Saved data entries

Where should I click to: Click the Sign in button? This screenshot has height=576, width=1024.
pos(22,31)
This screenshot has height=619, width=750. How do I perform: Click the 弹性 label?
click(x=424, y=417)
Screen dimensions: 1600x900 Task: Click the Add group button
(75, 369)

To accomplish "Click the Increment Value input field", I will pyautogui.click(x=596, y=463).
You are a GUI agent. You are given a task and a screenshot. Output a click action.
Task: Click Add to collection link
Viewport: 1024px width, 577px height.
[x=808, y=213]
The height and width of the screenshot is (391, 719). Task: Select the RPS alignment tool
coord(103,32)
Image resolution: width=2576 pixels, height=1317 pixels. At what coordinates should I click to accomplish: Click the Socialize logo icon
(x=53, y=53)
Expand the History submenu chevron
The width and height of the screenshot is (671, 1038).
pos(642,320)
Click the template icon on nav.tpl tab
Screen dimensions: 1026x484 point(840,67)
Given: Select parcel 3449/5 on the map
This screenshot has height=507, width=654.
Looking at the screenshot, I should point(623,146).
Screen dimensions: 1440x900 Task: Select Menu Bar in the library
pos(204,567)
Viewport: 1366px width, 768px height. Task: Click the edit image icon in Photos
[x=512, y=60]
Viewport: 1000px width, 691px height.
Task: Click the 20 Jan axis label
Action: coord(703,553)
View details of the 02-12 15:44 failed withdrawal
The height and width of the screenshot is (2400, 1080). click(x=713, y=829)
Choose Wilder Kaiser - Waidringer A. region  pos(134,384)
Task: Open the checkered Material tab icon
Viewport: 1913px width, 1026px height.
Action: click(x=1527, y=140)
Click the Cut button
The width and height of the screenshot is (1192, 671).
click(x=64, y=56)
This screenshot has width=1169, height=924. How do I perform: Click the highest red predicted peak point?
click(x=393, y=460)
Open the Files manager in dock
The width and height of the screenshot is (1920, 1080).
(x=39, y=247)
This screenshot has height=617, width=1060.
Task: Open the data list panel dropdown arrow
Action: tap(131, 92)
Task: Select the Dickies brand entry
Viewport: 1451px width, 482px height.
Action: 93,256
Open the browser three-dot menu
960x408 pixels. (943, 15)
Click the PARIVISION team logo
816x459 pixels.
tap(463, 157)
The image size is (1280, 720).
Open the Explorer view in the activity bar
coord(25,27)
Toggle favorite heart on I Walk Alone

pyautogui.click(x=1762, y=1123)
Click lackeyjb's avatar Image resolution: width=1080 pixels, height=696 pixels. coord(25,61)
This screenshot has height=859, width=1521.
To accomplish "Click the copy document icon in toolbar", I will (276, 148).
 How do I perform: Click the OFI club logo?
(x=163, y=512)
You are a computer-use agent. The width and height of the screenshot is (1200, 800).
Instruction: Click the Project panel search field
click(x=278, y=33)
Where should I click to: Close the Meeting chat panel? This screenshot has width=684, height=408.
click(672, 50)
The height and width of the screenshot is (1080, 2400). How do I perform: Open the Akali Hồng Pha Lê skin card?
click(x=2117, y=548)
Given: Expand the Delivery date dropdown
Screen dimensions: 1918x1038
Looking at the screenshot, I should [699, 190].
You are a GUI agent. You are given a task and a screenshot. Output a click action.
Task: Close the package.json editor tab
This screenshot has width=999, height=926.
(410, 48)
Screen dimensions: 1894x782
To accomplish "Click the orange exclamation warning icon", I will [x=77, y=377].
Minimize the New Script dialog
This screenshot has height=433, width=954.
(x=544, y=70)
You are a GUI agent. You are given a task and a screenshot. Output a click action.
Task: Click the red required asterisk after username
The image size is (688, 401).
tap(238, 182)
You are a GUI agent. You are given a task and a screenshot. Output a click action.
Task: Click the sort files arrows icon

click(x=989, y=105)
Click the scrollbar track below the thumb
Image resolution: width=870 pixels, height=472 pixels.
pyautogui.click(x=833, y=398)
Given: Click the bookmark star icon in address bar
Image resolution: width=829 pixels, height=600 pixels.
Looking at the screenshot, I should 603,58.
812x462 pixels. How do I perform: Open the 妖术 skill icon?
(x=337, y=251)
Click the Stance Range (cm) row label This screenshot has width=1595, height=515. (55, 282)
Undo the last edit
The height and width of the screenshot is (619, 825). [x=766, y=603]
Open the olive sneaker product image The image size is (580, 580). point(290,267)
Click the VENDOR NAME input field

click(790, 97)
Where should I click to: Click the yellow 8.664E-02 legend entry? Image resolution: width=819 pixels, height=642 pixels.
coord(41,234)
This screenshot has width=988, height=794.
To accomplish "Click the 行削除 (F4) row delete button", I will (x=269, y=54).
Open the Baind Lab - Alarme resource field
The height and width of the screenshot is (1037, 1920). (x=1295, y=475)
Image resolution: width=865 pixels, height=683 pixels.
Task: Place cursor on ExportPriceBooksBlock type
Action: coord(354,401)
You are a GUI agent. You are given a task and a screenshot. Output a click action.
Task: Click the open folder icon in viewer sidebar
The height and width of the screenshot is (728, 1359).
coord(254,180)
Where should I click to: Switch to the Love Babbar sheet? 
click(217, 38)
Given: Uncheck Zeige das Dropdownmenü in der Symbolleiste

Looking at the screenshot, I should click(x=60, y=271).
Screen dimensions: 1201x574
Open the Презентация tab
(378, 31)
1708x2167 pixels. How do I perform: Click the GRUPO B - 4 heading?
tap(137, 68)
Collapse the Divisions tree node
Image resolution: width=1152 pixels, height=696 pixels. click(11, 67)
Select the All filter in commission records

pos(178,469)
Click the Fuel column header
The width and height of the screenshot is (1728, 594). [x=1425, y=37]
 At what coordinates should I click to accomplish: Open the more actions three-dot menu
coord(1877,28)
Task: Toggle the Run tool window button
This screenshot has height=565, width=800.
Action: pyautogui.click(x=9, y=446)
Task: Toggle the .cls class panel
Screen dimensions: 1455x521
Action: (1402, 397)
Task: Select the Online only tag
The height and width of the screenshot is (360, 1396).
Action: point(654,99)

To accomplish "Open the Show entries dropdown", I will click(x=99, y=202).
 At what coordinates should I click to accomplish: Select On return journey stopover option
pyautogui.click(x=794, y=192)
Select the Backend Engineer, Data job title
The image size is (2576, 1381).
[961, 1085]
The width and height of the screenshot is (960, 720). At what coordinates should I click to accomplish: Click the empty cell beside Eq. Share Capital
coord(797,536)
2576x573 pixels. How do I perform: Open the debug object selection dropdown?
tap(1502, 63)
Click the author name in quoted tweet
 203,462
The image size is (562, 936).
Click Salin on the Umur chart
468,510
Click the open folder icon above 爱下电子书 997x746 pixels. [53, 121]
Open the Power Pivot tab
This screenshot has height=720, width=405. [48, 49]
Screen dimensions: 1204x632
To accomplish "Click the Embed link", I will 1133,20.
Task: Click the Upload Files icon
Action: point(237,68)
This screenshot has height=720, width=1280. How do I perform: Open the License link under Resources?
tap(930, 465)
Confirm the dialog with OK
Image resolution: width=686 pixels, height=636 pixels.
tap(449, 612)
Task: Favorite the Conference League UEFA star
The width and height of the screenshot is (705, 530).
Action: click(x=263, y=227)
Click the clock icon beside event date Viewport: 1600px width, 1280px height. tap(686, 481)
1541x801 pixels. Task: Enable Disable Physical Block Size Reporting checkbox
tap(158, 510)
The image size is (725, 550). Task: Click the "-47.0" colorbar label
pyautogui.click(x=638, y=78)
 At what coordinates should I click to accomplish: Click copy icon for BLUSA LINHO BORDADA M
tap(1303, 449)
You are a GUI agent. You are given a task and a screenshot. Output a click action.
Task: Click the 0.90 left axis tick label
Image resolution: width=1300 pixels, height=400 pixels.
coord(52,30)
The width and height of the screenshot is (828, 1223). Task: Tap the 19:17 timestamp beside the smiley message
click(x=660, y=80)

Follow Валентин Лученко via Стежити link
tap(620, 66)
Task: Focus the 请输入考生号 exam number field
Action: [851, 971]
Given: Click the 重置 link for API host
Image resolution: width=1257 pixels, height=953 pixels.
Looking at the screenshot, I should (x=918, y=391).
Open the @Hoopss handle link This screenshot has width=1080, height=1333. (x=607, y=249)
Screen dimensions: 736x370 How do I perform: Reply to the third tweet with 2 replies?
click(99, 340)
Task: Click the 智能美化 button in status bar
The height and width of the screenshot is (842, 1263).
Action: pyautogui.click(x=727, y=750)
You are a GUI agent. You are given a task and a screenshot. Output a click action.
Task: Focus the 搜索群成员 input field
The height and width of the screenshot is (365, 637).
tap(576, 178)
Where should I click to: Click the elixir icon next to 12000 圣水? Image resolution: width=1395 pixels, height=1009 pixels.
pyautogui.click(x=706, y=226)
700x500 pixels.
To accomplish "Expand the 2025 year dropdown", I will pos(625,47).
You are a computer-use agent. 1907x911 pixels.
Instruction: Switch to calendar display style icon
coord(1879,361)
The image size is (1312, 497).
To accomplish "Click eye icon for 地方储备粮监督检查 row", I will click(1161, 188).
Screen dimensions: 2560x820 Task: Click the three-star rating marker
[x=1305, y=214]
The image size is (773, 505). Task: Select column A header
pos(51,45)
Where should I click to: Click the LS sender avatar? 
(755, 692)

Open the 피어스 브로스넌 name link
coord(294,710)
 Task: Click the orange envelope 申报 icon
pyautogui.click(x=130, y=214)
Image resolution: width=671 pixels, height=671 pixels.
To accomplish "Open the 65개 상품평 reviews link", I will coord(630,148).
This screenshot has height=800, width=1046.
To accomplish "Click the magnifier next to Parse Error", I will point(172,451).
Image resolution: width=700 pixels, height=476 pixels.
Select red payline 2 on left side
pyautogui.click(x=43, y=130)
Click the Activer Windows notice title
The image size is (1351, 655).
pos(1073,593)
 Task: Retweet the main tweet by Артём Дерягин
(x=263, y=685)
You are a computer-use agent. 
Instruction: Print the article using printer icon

* _EXERCISE DIRECTIONS_:
Among the records above, extract exactly the lines from the line with "Image resolution: width=829" to the line with "This screenshot has width=988, height=794.", both lines included, and leave out the rest.

* _ANSWER BOX_:
Image resolution: width=829 pixels, height=600 pixels.
Looking at the screenshot, I should 603,58.
812x462 pixels. How do I perform: Open the 妖术 skill icon?
(x=337, y=251)
Click the Stance Range (cm) row label This screenshot has width=1595, height=515. (55, 282)
Undo the last edit
The height and width of the screenshot is (619, 825). [x=766, y=603]
Open the olive sneaker product image The image size is (580, 580). point(290,267)
Click the VENDOR NAME input field

click(790, 97)
Where should I click to: Click the yellow 8.664E-02 legend entry? Image resolution: width=819 pixels, height=642 pixels.
coord(41,234)
This screenshot has width=988, height=794.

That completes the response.